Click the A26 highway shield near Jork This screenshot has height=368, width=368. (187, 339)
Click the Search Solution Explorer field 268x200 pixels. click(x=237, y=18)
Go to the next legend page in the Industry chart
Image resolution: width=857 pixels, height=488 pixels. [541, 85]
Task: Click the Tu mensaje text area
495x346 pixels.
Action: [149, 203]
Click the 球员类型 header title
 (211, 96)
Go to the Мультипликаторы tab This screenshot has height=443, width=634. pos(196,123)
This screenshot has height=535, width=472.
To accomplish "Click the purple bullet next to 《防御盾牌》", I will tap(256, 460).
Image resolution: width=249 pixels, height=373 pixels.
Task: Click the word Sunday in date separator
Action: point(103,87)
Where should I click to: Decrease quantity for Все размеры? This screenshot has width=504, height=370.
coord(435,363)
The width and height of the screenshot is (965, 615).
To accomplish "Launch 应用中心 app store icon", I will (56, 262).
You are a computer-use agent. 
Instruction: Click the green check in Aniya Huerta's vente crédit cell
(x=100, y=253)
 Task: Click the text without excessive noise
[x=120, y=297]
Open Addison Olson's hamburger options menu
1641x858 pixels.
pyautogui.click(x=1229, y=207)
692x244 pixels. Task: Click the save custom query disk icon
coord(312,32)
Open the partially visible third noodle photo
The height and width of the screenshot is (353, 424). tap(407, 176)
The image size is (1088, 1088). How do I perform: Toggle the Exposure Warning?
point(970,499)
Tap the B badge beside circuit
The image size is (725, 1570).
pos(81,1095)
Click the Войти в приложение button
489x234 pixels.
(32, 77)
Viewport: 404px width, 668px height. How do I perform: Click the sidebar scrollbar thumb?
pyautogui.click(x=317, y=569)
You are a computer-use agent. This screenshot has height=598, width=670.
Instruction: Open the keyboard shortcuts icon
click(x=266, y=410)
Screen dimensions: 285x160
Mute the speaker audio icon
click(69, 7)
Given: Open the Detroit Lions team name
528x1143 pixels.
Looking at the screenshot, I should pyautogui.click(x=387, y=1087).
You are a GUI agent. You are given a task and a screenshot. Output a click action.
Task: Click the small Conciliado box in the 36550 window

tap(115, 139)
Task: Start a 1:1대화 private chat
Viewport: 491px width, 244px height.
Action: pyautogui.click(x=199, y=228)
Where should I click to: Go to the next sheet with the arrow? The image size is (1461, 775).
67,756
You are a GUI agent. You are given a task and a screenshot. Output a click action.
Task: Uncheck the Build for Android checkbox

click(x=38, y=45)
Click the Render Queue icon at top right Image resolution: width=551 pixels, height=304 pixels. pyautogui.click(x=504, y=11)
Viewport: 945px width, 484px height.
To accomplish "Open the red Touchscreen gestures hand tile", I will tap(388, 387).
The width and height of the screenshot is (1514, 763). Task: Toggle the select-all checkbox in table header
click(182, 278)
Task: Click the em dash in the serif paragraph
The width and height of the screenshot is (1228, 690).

**********

# Instructions to follow
The answer must be an exact copy of the lines from the one containing "Where should I click to: Go" through the last line of the records, both included.

# Result of the exercise
Where should I click to: Go to the next sheet with the arrow? The image size is (1461, 775).
67,756
You are a GUI agent. You are given a task and a screenshot. Output a click action.
Task: Uncheck the Build for Android checkbox

click(x=38, y=45)
Click the Render Queue icon at top right Image resolution: width=551 pixels, height=304 pixels. pyautogui.click(x=504, y=11)
Viewport: 945px width, 484px height.
To accomplish "Open the red Touchscreen gestures hand tile", I will tap(388, 387).
The width and height of the screenshot is (1514, 763). Task: Toggle the select-all checkbox in table header
click(182, 278)
Task: Click the em dash in the serif paragraph
The width and height of the screenshot is (1228, 690).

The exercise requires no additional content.